■ ASSIGNED TASK:
Find the string "screenshot" in the entries and copy each line that has it.

Stored data entries:
----

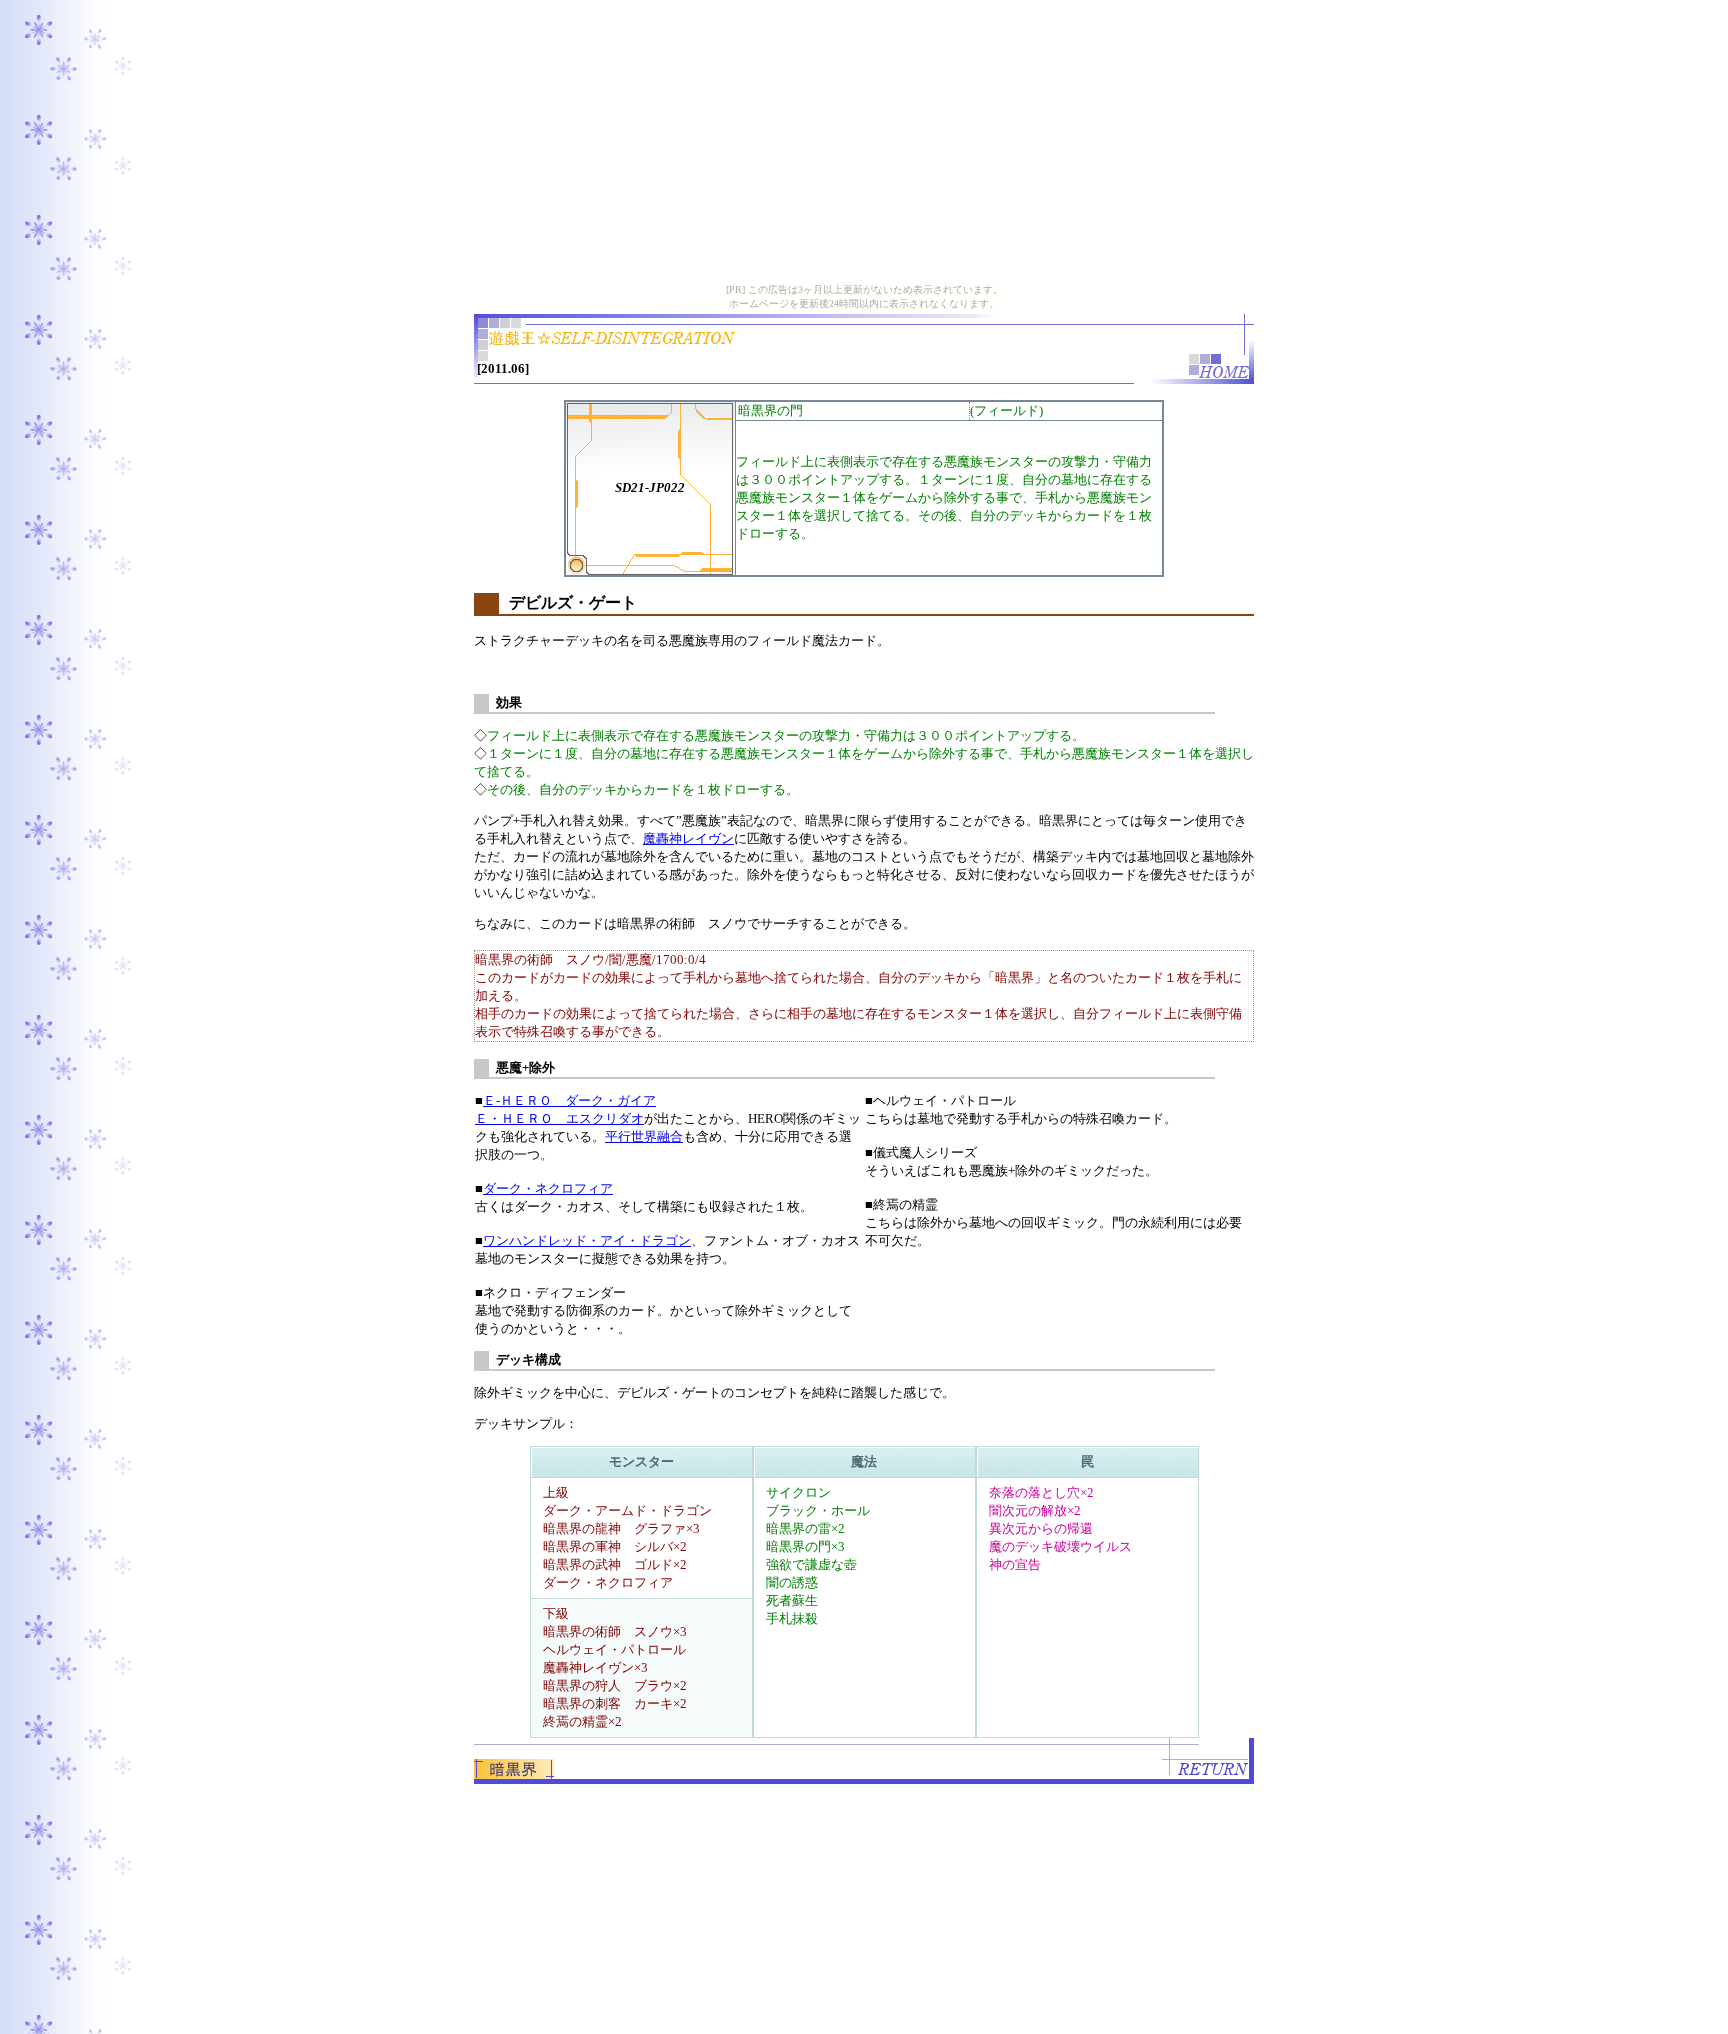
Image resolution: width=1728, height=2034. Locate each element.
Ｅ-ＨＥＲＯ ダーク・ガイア (569, 1100)
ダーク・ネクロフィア (548, 1188)
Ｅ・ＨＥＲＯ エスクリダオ (559, 1118)
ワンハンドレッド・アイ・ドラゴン (587, 1240)
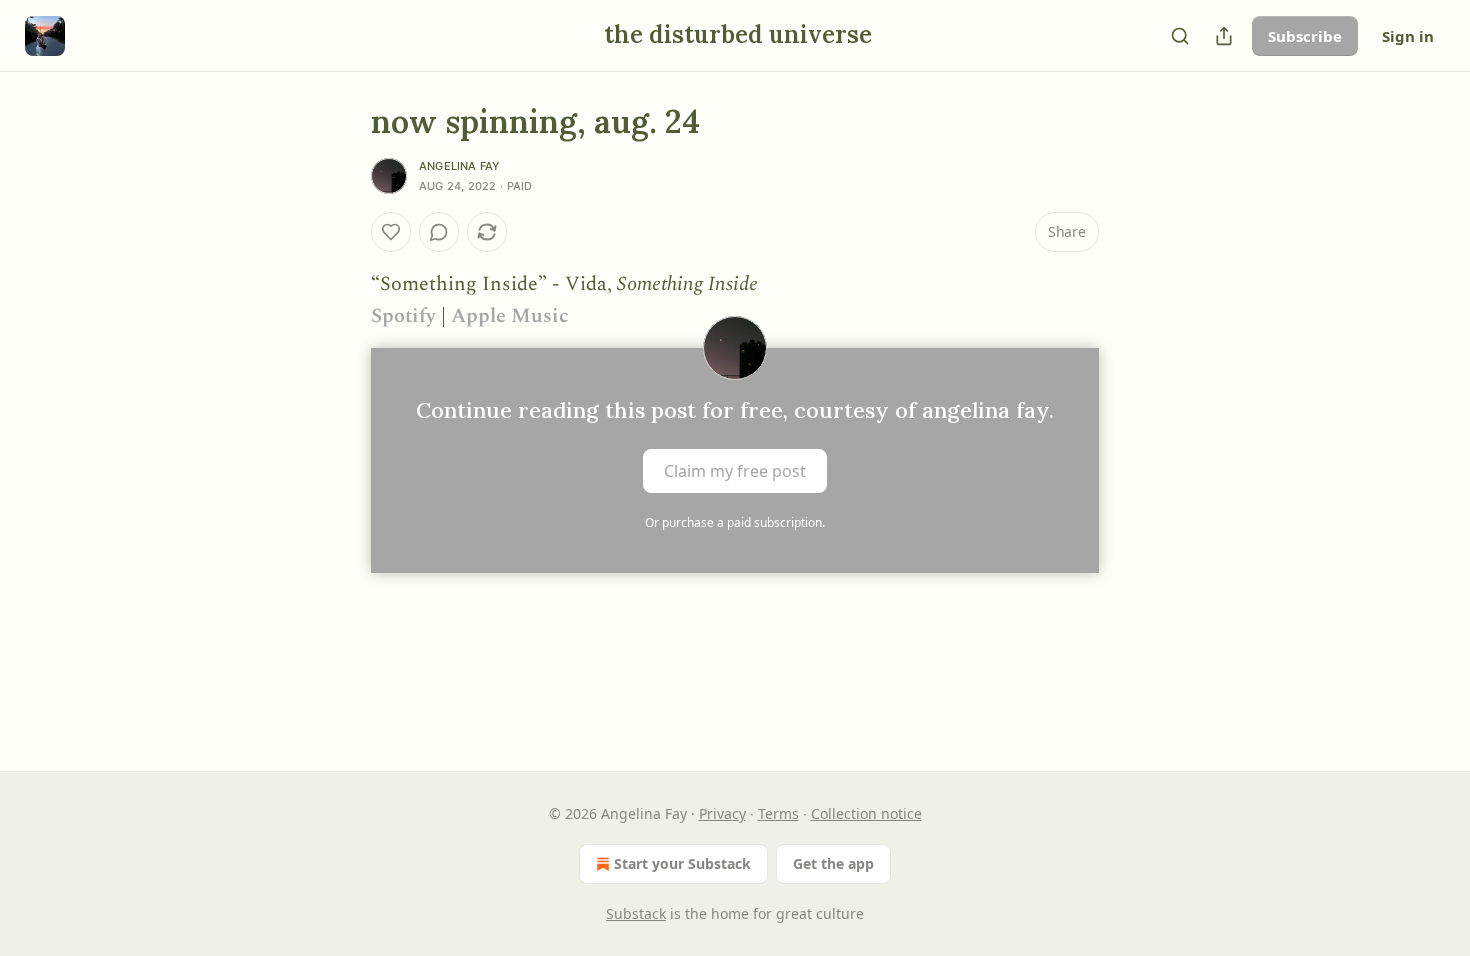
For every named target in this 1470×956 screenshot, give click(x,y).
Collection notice (866, 813)
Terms (778, 813)
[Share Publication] (1224, 36)
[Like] (391, 232)
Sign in (1408, 36)
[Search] (1180, 36)
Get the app (833, 863)
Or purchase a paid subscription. (735, 522)
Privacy (722, 813)
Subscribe (1305, 36)
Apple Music (510, 316)
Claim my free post (735, 471)
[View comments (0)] (439, 232)
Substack (636, 913)
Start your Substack (682, 863)
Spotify (403, 316)
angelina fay (459, 166)
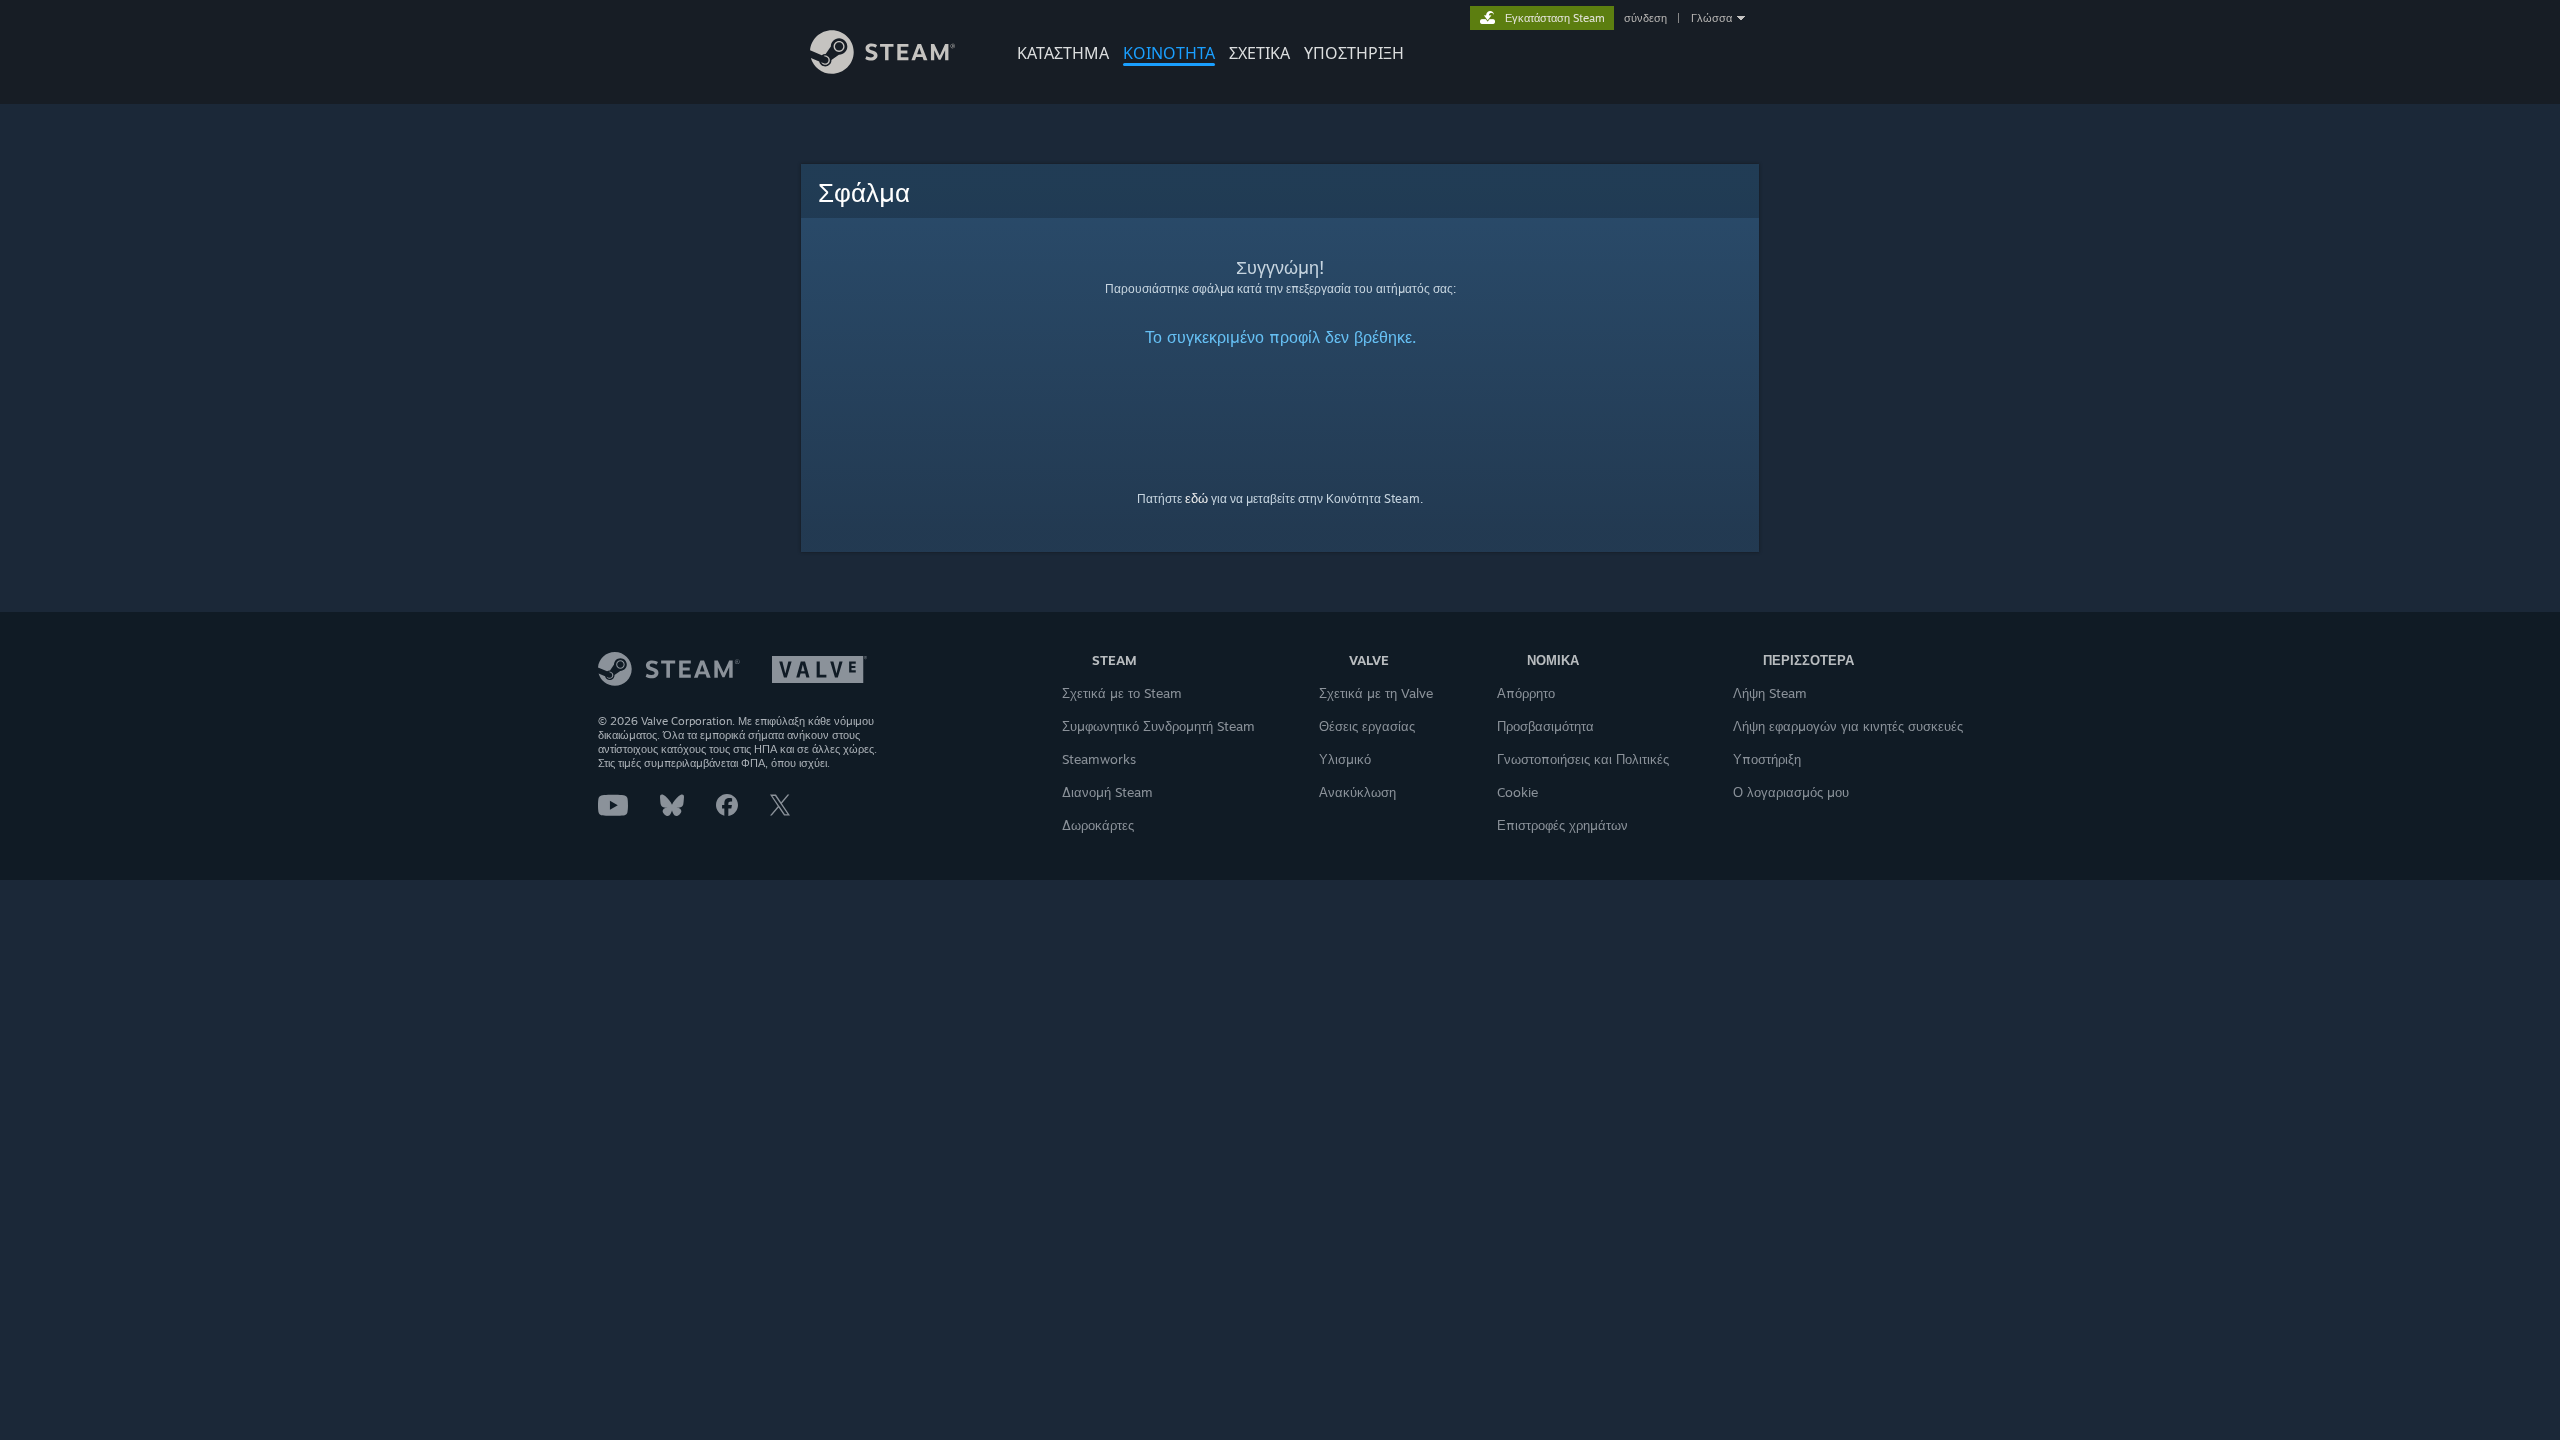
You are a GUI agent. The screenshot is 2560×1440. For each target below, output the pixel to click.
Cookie (1517, 792)
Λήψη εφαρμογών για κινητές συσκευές (1848, 726)
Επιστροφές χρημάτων (1562, 825)
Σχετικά (1259, 53)
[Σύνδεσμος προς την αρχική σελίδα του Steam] (882, 68)
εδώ (1196, 498)
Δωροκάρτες (1098, 825)
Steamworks (1099, 759)
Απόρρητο (1526, 693)
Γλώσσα (1711, 18)
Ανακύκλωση (1357, 792)
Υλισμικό (1345, 759)
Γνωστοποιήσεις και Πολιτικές (1583, 759)
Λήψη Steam (1770, 693)
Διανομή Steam (1107, 792)
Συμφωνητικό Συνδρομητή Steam (1158, 726)
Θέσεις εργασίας (1367, 726)
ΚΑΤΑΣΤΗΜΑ (1063, 53)
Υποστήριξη (1767, 759)
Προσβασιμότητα (1545, 726)
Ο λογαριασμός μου (1791, 792)
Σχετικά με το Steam (1122, 693)
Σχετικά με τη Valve (1376, 693)
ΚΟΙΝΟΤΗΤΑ (1169, 53)
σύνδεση (1645, 18)
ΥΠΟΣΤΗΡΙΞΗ (1354, 53)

----

■ OUTPUT FOR THIS TASK:
For every named target in this 1470×956 screenshot, give click(x,y).
You are a GUI agent. The screenshot is 2560×1440. For each target below, output the pixel to click.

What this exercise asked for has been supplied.